United States v. Rodriguez

2 C.M.A. 101, 2 USCMA 101, 1952 WL 2284
CourtUnited States Court of Military Appeals
DecidedDecember 31, 1952
DocketNo. 365
StatusPublished
Cited by8 cases

This text of 2 C.M.A. 101 (United States v. Rodriguez) is published on Counsel Stack Legal Research, covering United States Court of Military Appeals primary law. Counsel Stack provides free access to over 12 million legal documents including statutes, case law, regulations, and constitutions.

Bluebook
United States v. Rodriguez, 2 C.M.A. 101, 2 USCMA 101, 1952 WL 2284 (cma 1952).

Opinion

Opinion of the Court

Paul W. BROSMAN, Judge:

This case, like United States v. Ornelas (No. 446), 6 CMR 96, decided this day, involves an issue of .jurisdiction based upon petitioner’s claim that he was not at any .time legally inducted into the United States Army. Petitioner was brought to trial by general court-martial on a charge of desertion, based on an alleged unauthorized absence from August 22, 1943, to July 26, 1951. Prior to arraignment, defense counsel challenged the jurisdiction of the court on the theory that the accused, a Mexican citizen, had not been lawfully inducted into the service of the United States. The motion was denied and trial proceeded. The prosecution established its case through morning report extract copies showing the dates of original absence and return. Thereafter the accused took the stand. He testified that he was a citizen of Mexico who, however, had resided in the United States continuously since 1918. In 1943 he registered pursuant to the terms of Selective Service legislation, and was called for induction at Fort MacArthur- on July 23 of that year. He was assigned to Fort MacArthur for basic training and remained there on duty for approximately ten days. He then absented himself without leave and remained so absent until he surrendered at El Paso, Texas, on July 26, 1951.

The general court-martial which tried him found petitioner guilty of desertion and sentenced him to dishonorable discharge, total forfeitures, and con-finemént at hard labor for six years. Army reviewing authorities have upheld the findings and sentence. We granted the accused’s petition for review in order that we might consider the question of jurisdiction.
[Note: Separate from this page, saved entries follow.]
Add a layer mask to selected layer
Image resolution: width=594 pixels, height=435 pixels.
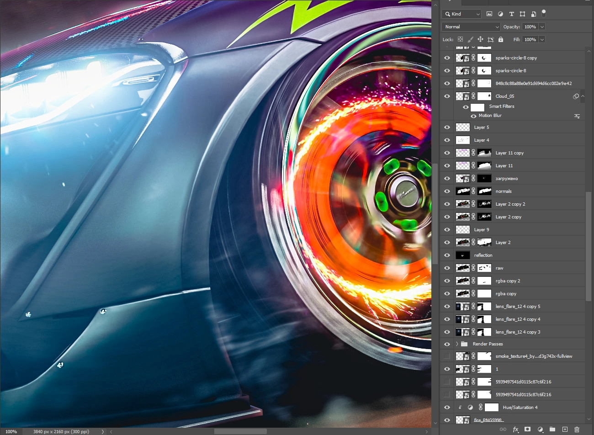click(x=527, y=430)
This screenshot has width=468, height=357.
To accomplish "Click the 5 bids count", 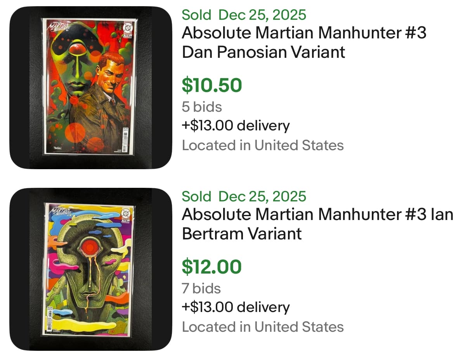I will point(202,107).

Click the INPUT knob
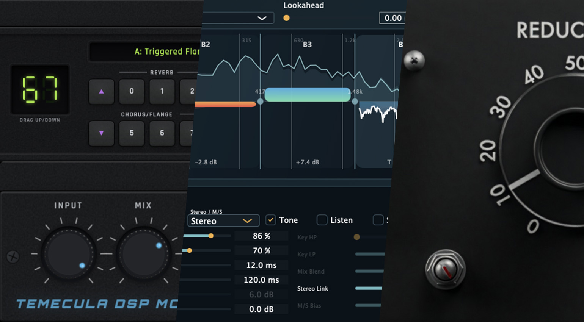click(x=68, y=253)
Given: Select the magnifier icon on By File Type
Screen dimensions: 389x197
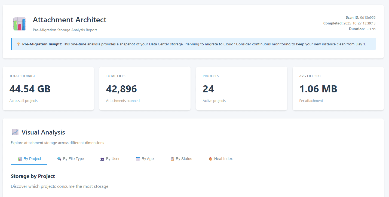Looking at the screenshot, I should 59,159.
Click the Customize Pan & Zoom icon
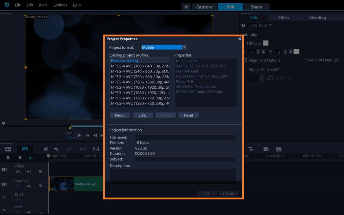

If petitioner was not legally inducted [103]*103into one of the armed services, then this court-martial was without jurisdiction to try him for the offense of desertion. United States v. Ornelas, supra. Petitioner’s objection to the court’s jurisdiction is based on two grounds:

(1) That he was never adequately informed of his rights as a Mexican citizen in relation to Selective Service, and
(2) That he did not participate in an induction ceremony, never having taken the oath of allegiance.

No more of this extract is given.